_Texte présenté_.
****************
29 mars 2004
Pendant les dix années qui ont fait suite au génocide rwandais, les responsables des gouvernements nationaux et des institutions internationales ont honteusement reconnu leur incapacité à stopper le massacre de la population tutsi. Lors de la conférence internationale sur la prévention des génocides, à Stockholm en janvier, beaucoup ont renouvelé leur engagement à stopper tout génocide futur. Honorer cette promesse exigera non seulement de faire preuve d’une plus grande volonté politique que par le passé mais également de développer une stratégie basée sur les leçons de 1994, telles que celles exposées ci-dessous.
Le génocide du Rwanda a débuté soudainement après le meurtre du Président mais les attitudes et les pratiques qui l’ont rendu possible se sont développées sur plusieurs années.
Pendant des décennies, le gouvernement a pratiqué une discrimination à l’encontre des Tutsi, le peuple qui allait être pris pour cible pendant le génocide. Le gouvernement au pouvoir après l’indépendance a classé les citoyens en catégories selon leur appartenance ethnique et poursuivant une pratique du régime colonial belge, il a exigé de tous les adultes qu’ils aient sur eux des papiers spécifiant leur groupe ethnique. Ces papiers d’identité ont été utilisés pour sélectionner puis massacrer les Tutsi pendant le génocide.
Au cours des trois années qui ont précédé le génocide de 1994, les officiels du gouvernement, les soldats, la police nationale et les responsables des partis politiques ont incité à seize massacres de Tutsi et les ont dirigés. Chacun de ces massacres a fait des centaines de victimes civiles non armées. L’armée a également tué des centaines d’Hima, un peuple lié aux Tutsi, lors d’une opération militaire en 1990. De plus, les autorités ont permis – et dans certains cas encouragé – la violence contre les partisans des partis politiques rivaux.
Les meurtriers et les assaillants n’ont subi aucune sanction si leurs victimes étaient tutsi ou appartenaient aux partis opposés aux autorités.
****************
_Données de l'exercice_.
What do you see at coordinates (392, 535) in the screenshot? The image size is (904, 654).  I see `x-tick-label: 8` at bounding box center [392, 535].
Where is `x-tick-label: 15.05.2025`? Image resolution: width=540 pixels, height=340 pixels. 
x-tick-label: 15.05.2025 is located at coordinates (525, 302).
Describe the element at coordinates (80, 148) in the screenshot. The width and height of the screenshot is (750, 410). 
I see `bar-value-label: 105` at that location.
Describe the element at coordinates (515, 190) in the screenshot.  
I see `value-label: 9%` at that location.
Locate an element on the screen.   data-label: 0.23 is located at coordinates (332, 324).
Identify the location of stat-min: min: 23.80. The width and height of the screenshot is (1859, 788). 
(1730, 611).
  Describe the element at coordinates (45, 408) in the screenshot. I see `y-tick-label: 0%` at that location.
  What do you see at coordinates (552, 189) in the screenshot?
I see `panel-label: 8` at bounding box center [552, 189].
****************
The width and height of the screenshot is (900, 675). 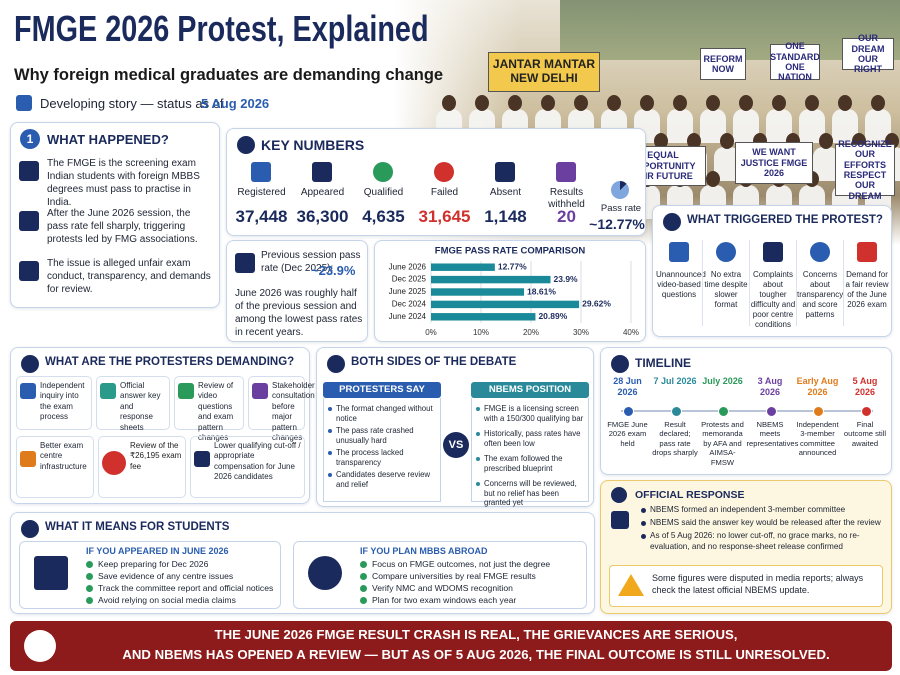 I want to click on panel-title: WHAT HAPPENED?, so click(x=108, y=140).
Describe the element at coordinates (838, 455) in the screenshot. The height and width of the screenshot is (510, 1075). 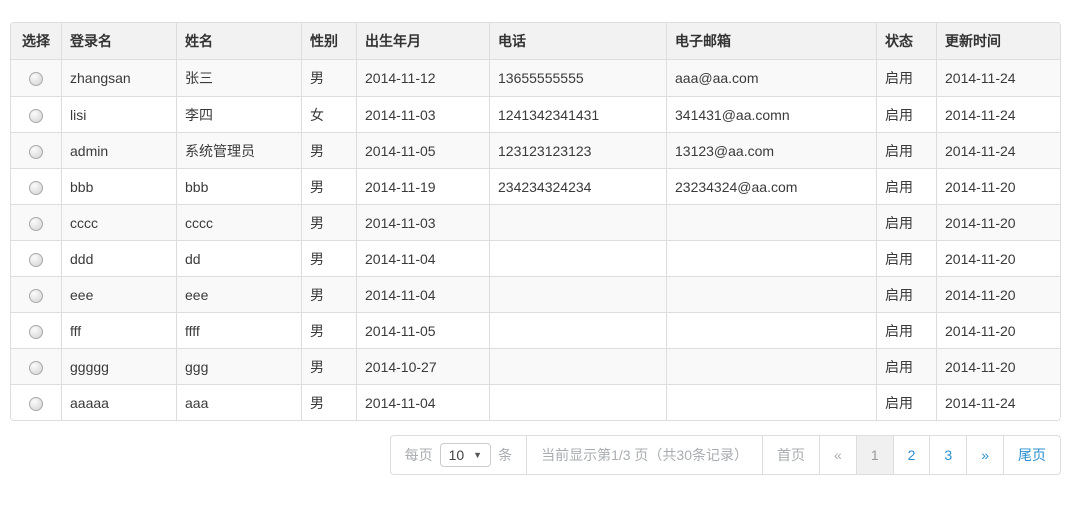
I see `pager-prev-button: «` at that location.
****************
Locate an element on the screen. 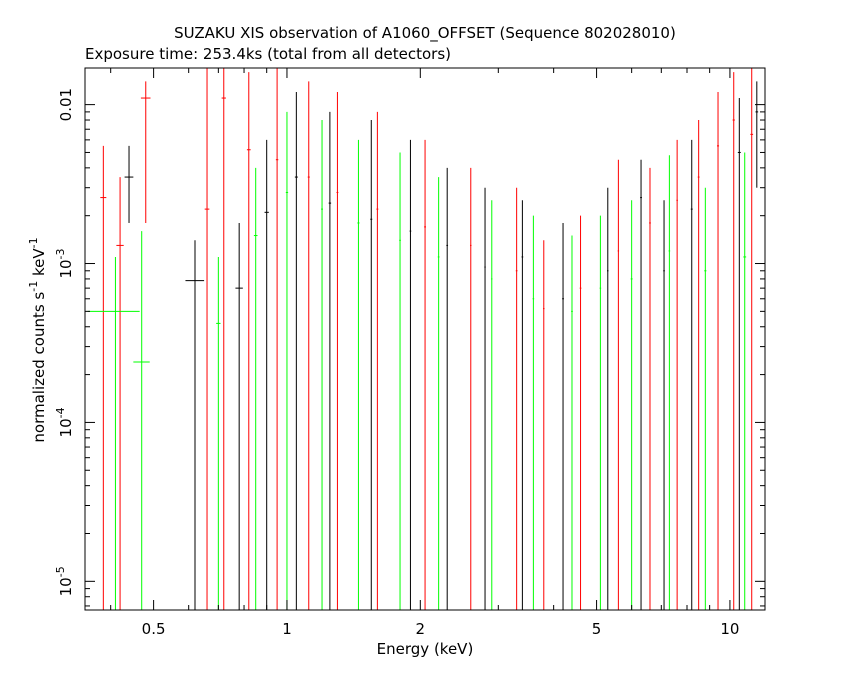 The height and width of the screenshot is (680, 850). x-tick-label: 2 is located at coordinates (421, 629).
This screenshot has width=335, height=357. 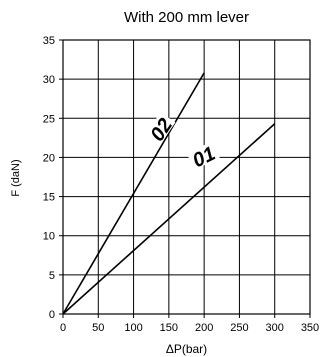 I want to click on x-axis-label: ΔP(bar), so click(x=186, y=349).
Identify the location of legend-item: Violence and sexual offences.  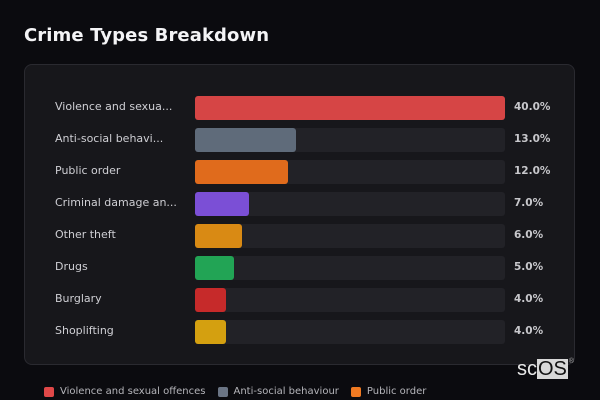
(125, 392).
****************
_Consignes_.
a. Citez le passage du texte sur le génocide rwandais qui commence aux mots « 29 mars 2004 » et s'arrête après « sur plusieurs années. ».
b. Recopiez à l'identique les lignes des entrées, de celle qui contient « What do you see at coordinates (392, 535) » jusqu'à celle qui contient « coordinates (332, 324). », les deux comprises.

_Réponses_.
a.
29 mars 2004
Pendant les dix années qui ont fait suite au génocide rwandais, les responsables des gouvernements nationaux et des institutions internationales ont honteusement reconnu leur incapacité à stopper le massacre de la population tutsi. Lors de la conférence internationale sur la prévention des génocides, à Stockholm en janvier, beaucoup ont renouvelé leur engagement à stopper tout génocide futur. Honorer cette promesse exigera non seulement de faire preuve d’une plus grande volonté politique que par le passé mais également de développer une stratégie basée sur les leçons de 1994, telles que celles exposées ci-dessous.
Le génocide du Rwanda a débuté soudainement après le meurtre du Président mais les attitudes et les pratiques qui l’ont rendu possible se sont développées sur plusieurs années.

b.
What do you see at coordinates (392, 535) in the screenshot? The image size is (904, 654).  I see `x-tick-label: 8` at bounding box center [392, 535].
Where is `x-tick-label: 15.05.2025`? Image resolution: width=540 pixels, height=340 pixels. 
x-tick-label: 15.05.2025 is located at coordinates (525, 302).
Describe the element at coordinates (80, 148) in the screenshot. The width and height of the screenshot is (750, 410). 
I see `bar-value-label: 105` at that location.
Describe the element at coordinates (515, 190) in the screenshot.  
I see `value-label: 9%` at that location.
Locate an element on the screen.   data-label: 0.23 is located at coordinates (332, 324).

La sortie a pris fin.